I have recently stumbled across a site that, not only helps you talk to your kids about online safety, but also gives you the resources you need to protect them and yourself. Kiwi Commons is still fairly new and seems to be really onboard with what parents are having an issue with today. The internet just seems like a way of life, and to a child or teen it is completely innocent. Rather than banning the internet all together or losing sleep over whether or not your 15 year old is talking to a predator, educate yourself on how to stay safe and put that education to effective use.
Kiwi Commons offers pages and articles for parents, teachers, and youth. They have an array of articles on how to talk to your child about predators and the darker side of the internet. They will also give you resources to find out which sites to look out for and how to block those sites and even certain games. You can also get information about sites like Facebook and how to customize privacy settings.

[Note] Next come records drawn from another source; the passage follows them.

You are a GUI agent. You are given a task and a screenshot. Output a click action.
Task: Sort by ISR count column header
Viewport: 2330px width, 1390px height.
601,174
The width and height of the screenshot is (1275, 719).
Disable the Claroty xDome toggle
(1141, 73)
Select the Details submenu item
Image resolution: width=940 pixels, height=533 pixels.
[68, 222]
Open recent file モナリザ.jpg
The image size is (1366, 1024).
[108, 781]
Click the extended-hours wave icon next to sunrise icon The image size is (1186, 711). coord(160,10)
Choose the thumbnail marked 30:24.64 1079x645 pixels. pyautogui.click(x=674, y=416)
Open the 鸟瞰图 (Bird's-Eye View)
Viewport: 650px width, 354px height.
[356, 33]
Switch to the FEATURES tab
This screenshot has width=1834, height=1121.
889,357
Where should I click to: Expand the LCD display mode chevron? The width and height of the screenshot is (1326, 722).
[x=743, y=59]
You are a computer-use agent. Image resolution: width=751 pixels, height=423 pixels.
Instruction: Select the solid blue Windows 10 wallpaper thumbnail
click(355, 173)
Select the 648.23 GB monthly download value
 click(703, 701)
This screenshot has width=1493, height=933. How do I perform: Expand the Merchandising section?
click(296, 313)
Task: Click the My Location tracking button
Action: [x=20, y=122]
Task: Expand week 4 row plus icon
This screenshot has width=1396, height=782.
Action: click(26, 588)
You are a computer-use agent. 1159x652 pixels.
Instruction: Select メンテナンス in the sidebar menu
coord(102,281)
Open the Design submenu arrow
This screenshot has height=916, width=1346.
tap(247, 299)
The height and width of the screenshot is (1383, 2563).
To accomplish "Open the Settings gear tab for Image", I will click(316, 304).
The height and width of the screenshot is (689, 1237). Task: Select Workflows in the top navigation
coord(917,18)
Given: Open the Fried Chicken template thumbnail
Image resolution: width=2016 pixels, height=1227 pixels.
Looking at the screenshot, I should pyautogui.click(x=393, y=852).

Other issues that parents are facing are: sexting and cyberbullying. Kiwi Commons will give you positive advice on how to deal with these issues in the case that your child is the culprit or the victim. Cyberbullying has been a huge issue over the past year, so it is best to set certain guidelines for your child, until they reach a certain age, that allows you to see any online interaction.
Children can learn a lot online. Even when they are just 2 and 3 years old there are educational games for them to play online. Here’s a list os sites to play toddler games online, and these alphabetical learning games that assist kids in learning how to read. Of course the fact is that along with the good, there is also the bad.
Another element that Kiwi Commons focuses on is internet addiction and how to tell if your child is, in fact, addicted to the internet. This is another reason to set guidelines for your kids. The internet is a big place with a lot of wonderful and terrible possibilities and it should not be unlimited to children, nor should it be a staple of their childhood.